(1970) 3 CLR 183
1970 June 23
[*183]
[VASSILIADES, P., TRIANTAFYLLIDES, JOSEPHIDES,
LOIZOU, HADJIANASTASSIOU, JJ.]
NIKI IOANNOU,
Appellant,
and
THE REPUBLIC OF CYPRUS, THROUGH
1. THE MINISTER OF FINANCE,
2. THE MINISTER OF EDUCATION,
Respondents.
(Revisional Jurisdiction Appeal No. 66).
Public officers-Retirement benefits-Pension-Refusal of Accountant-Genera! to accept repayment of an amount, received by the Applicant-Appellant under the Government Employees Providend Fund Law, Cap. 308, in the exercise of an option under section 16(3) of the Competence of the Greek communal Chamber (Transfer of Exercise) and The Ministry of Education Law 1965 (Law No. 12 of 1.965)-Such refusal being in excess of powers and without competence, as well as contrary to law viz. section 16(3) of said Law No. 12 of 1965 (supra)-Not within competence of the Accountant-General at that stage to take the sub judice decision-The matter will have to be dealt with and decided upon in future when and if the Appellant officer puts forward a claim regarding retirement benefits.
Retirement benefits-See supra.
Greek Communal Chamber-Transfer of exercise of competence-Law No. 12 of 1965 (supra)-Section 16(3) of said Law-See supra.
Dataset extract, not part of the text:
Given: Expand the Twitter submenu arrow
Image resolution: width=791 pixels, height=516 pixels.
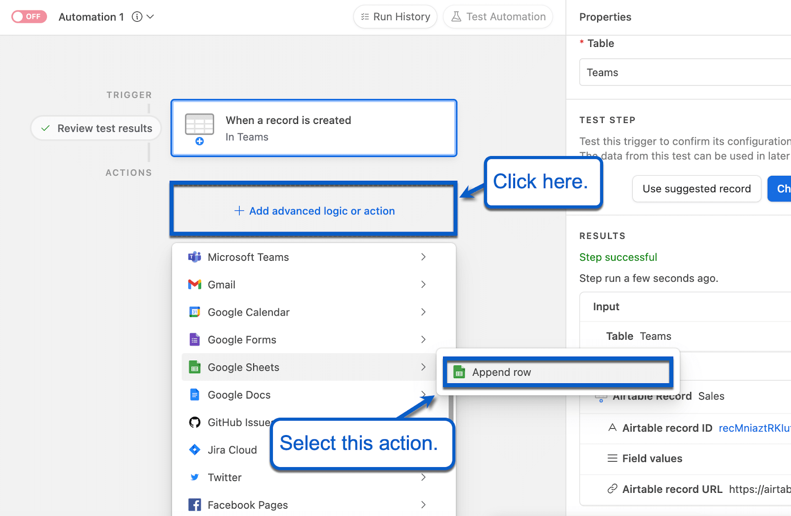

The facts sufficiently appear in the judgments delivered whereby the appeal was allowed and the decision of the Accountant-General challenged by the recourse was annulled.
Appeal.
Appeal against the judgment of a Judge of the Supreme Court of Cyprus (Stavrinides, J.) given on the 22nd November 1969 (Revisional Jurisdiction Case No. 88/66) dismissing a [*184] recourse against the decision of the Acountant-General whereby he refused to accept repayment by the Appellant of an amount of £104.060 mils, which consisted of her own and Government s contribution to the Non-Pensionable Employees Provident Fund.
A. Triantafyllides, for the Appellant.
G. Tornaritis, for the Respondent.
VASSILIADES, P.: The Court is unanimous on the result of this, appeal. Mr. Justice Triantafyllides will deliver the first judgment.
TRIANTAFYLLIDES, J.: This is an appeal from the judgment of a Judge of this Court, who determined, in the first instance, Recourse No. 88/66.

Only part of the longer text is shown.